Poisson Regression

#1
Hello!

I have a year's worth of count data that looks like this. It shows the count of events per day for two different user experiences and the total count of users per day.

dat1.PNG

I want to analyze the daily counts of groups A and B with the total user count as an additional covariate in the model. I reorganized the data like this:

1630781064168.png
I don't expect seasonal effects, so I would like to analyze this as a cross-sectional Poisson model. i.e.

count = grp + user_count

Am I going crazy or is the fact that count of users is repeated for each day introducing "non-independence" between observations? I almost want to drop date from the data because it's confusing me. Thank you.
 
Last edited:

fed2

Active Member
#2
i think that you have time here suggests that the baseline assumption should be "non-independence". ie you are not crazy (wrt to this). GEE model?
 
#3
i think that you have time here suggests that the baseline assumption should be "non-independence". ie you are not crazy (wrt to this). GEE model?
Thanks for the insight. I'll take a look at this approach. Edit: Is this similar to a GLMM? To be clear, the counts in group A and group B are mutually exclusive. The same user cannot be in both A and B simultaneously. The event of interest is not likely to happen for the same user in a short period of time (it's filing an insurance claim). The days are repeated simply because I am comparing the two groups (changed the data from wide to long format). Count of users is repeated because it's a number aggregated for that particular day. Would it make sense to include a random effect for the group? How is a GEE different from a GLMM?
 
Last edited:

fed2

Active Member
#4
yes GEE models are essentially GLMM, but the modeling is much simpler, which is the main attraction. Rather than specifying actual distributions for the random effects, you just specify the 'working correlation structure'. This greatly reduces the statistical issues with model fitting. in GLMM most software has in particualr a numerical integration in each iteration of the liklihood, which is complicated, and frequently sucks, in my experience.

To be clear, the counts in group A and group B are mutually exclusive.
hmmmmmmmmmmm.
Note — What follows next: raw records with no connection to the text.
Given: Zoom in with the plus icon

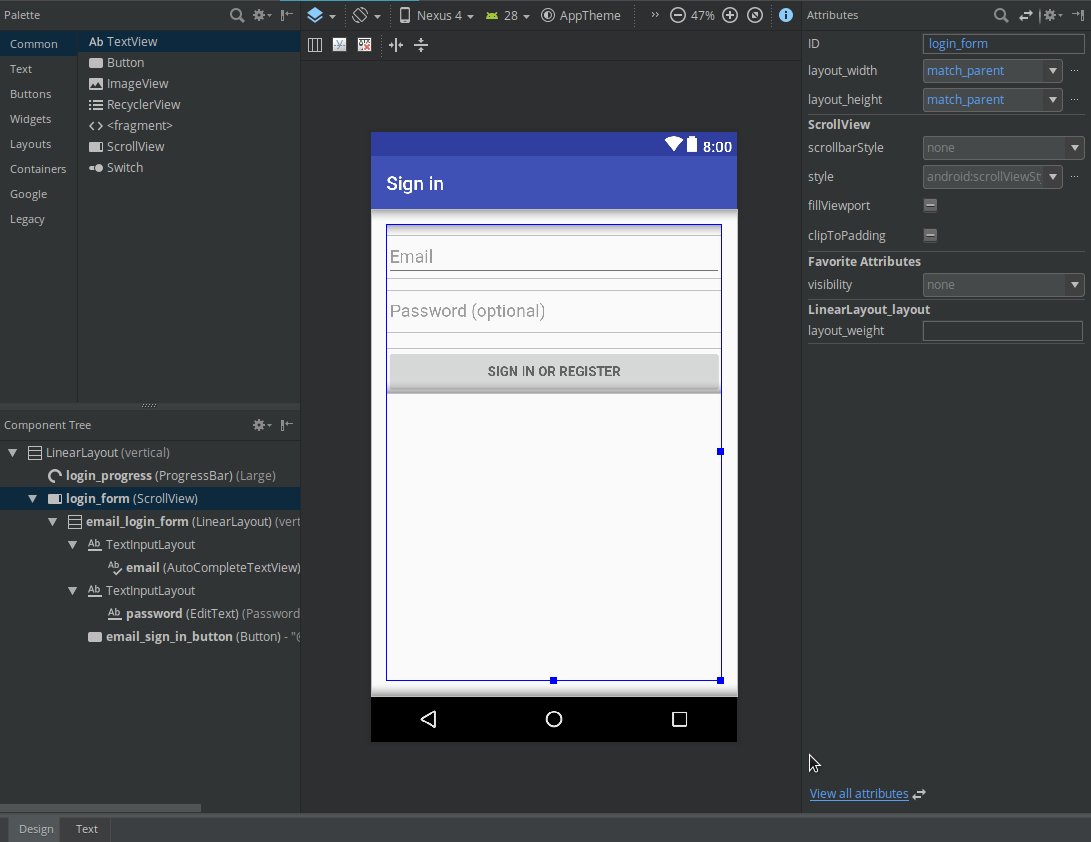Looking at the screenshot, I should (730, 15).

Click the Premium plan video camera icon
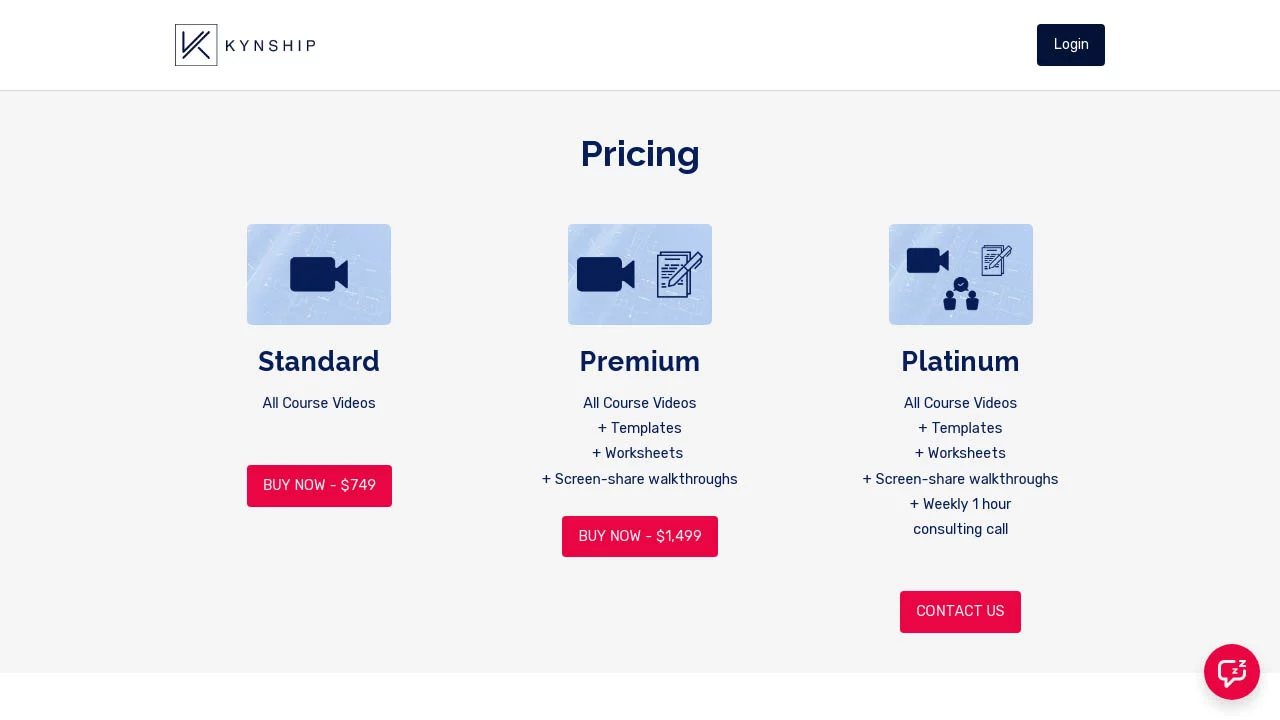(605, 274)

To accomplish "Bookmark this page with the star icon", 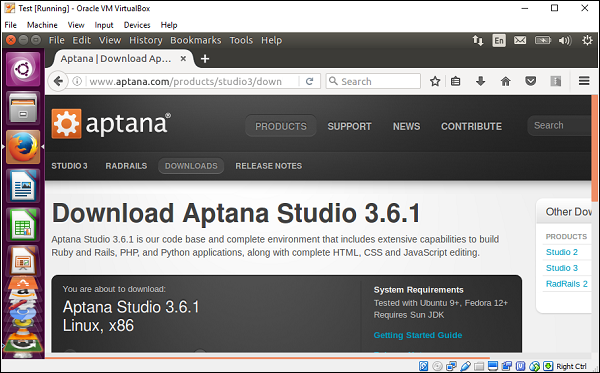I will point(435,81).
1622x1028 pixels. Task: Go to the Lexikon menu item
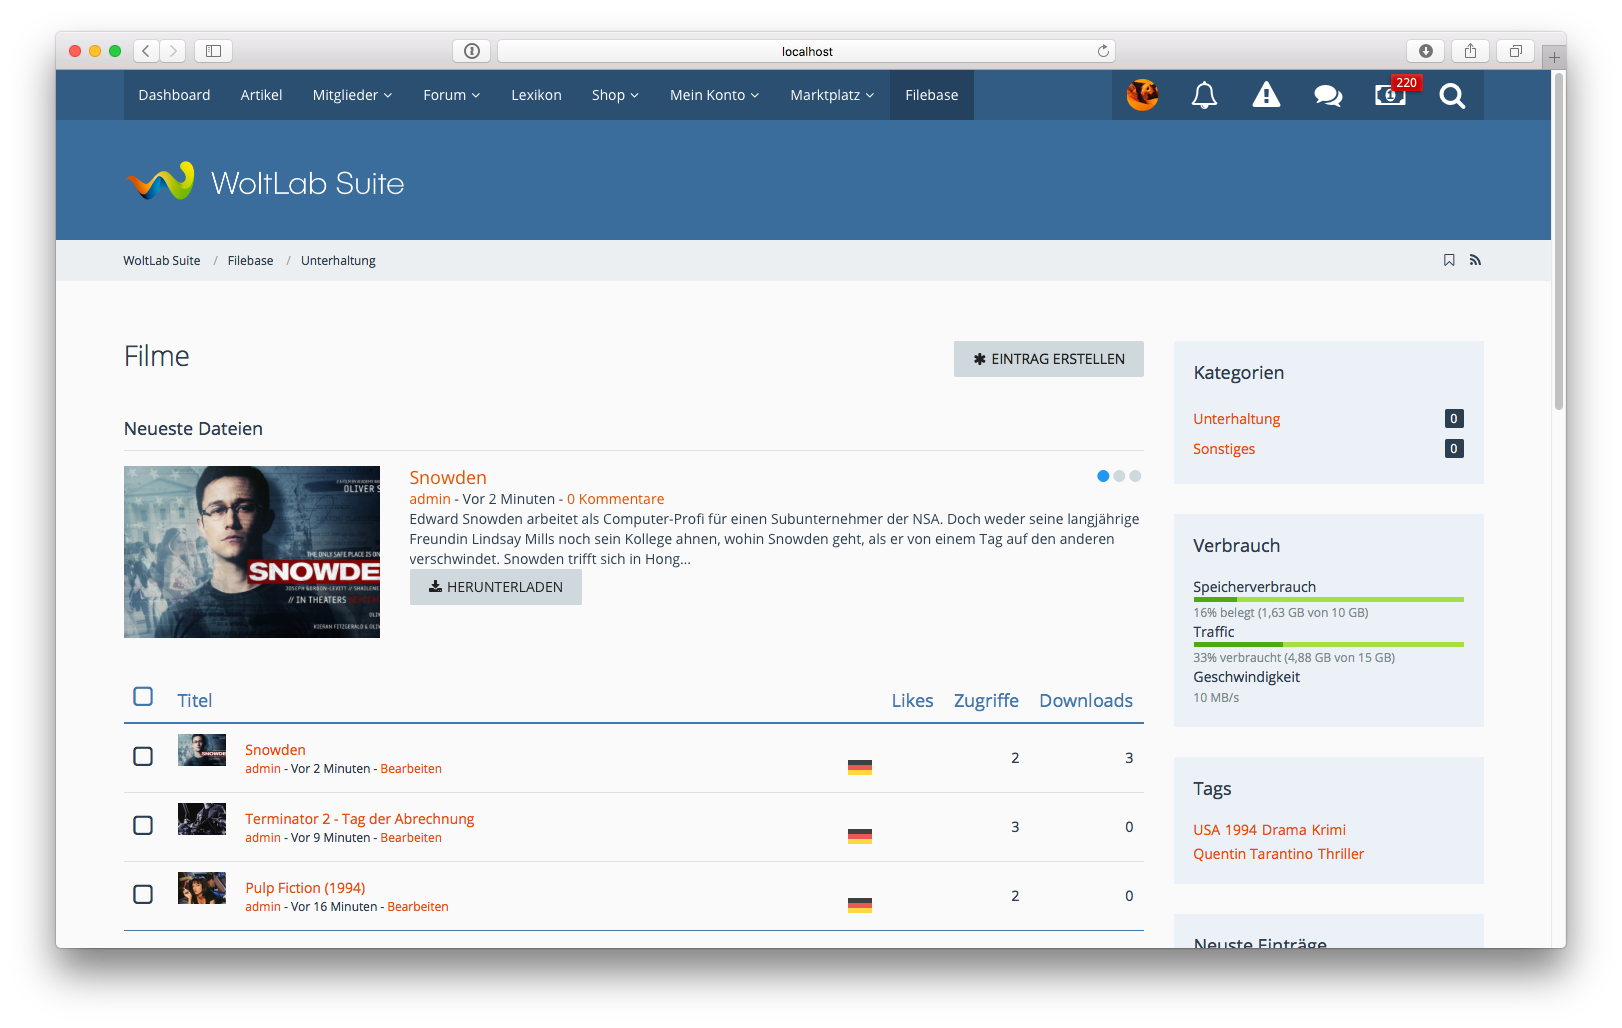pyautogui.click(x=536, y=95)
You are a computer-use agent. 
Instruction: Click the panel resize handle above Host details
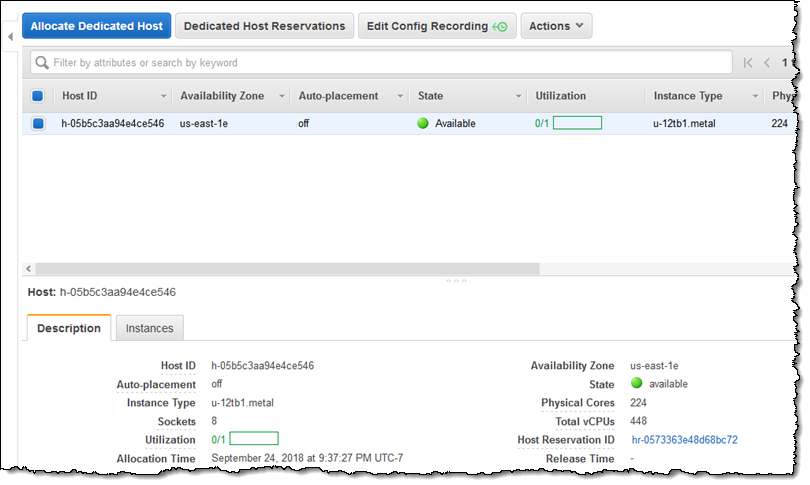(x=456, y=281)
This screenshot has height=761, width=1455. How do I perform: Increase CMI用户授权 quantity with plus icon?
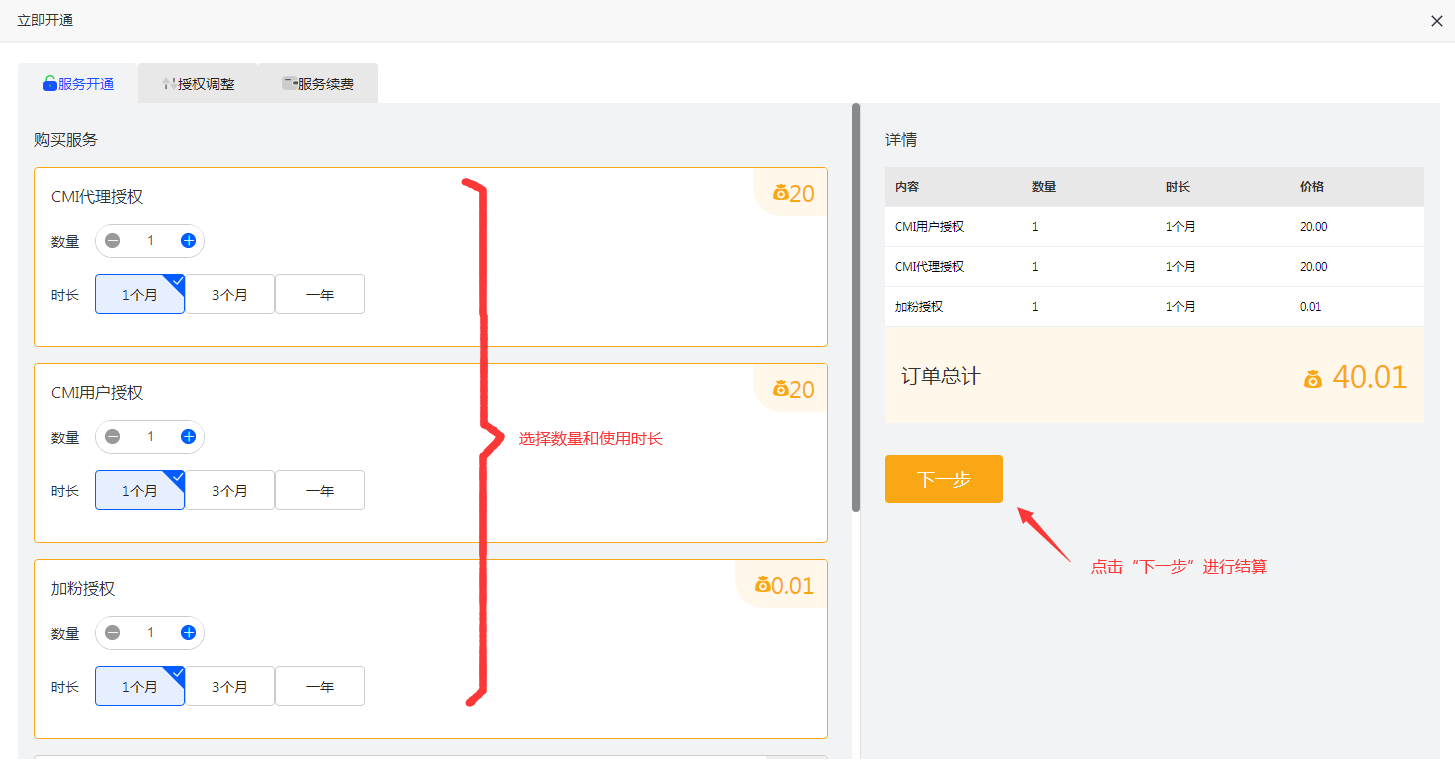(188, 437)
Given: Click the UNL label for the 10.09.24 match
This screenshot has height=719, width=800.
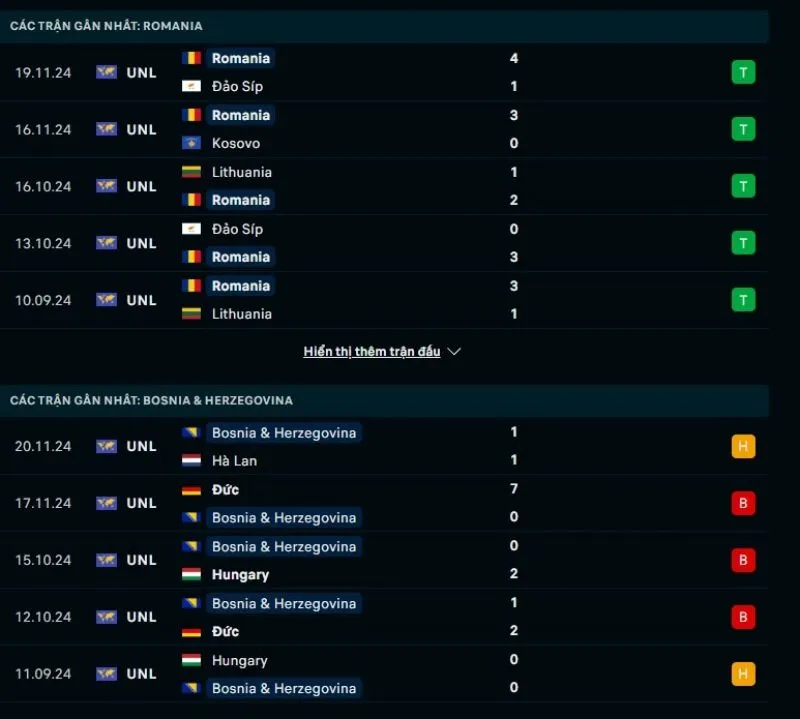Looking at the screenshot, I should (x=141, y=300).
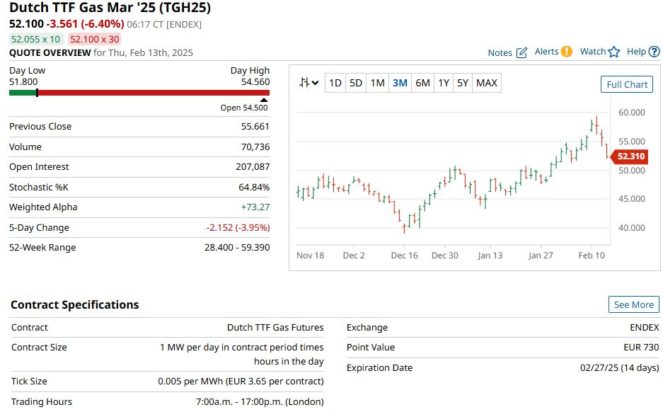Click the orange Alerts exclamation icon
The width and height of the screenshot is (663, 412).
tap(567, 51)
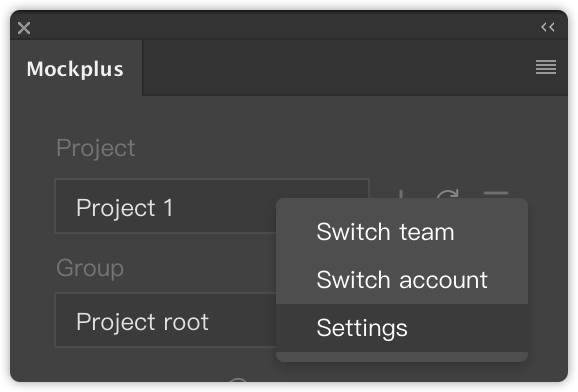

If you do not have 'count of users' as a fixed effect, i reckon A and B will be correlated, just because they will seem to scale together. If you have 'count of users' in the model, the correlation may disappear or even reverse. You can probably tell by just scatter plotting the variables. and look at the partial correlation between a and b controlling for total users.

I guess the easy way would be to just set the 'working correlation' to be unstructured, and let the computer decide if there is a correlation.
 

hlsmith

Less is more. Stay pure. Stay poor.
#5
count = grp + user_count

What is user_count? number of claims file within a person? So you have two groups and a person can only be in one group, but they can be in that group more than once? It may help to just describe the actually setting, so we will understand any dependencies.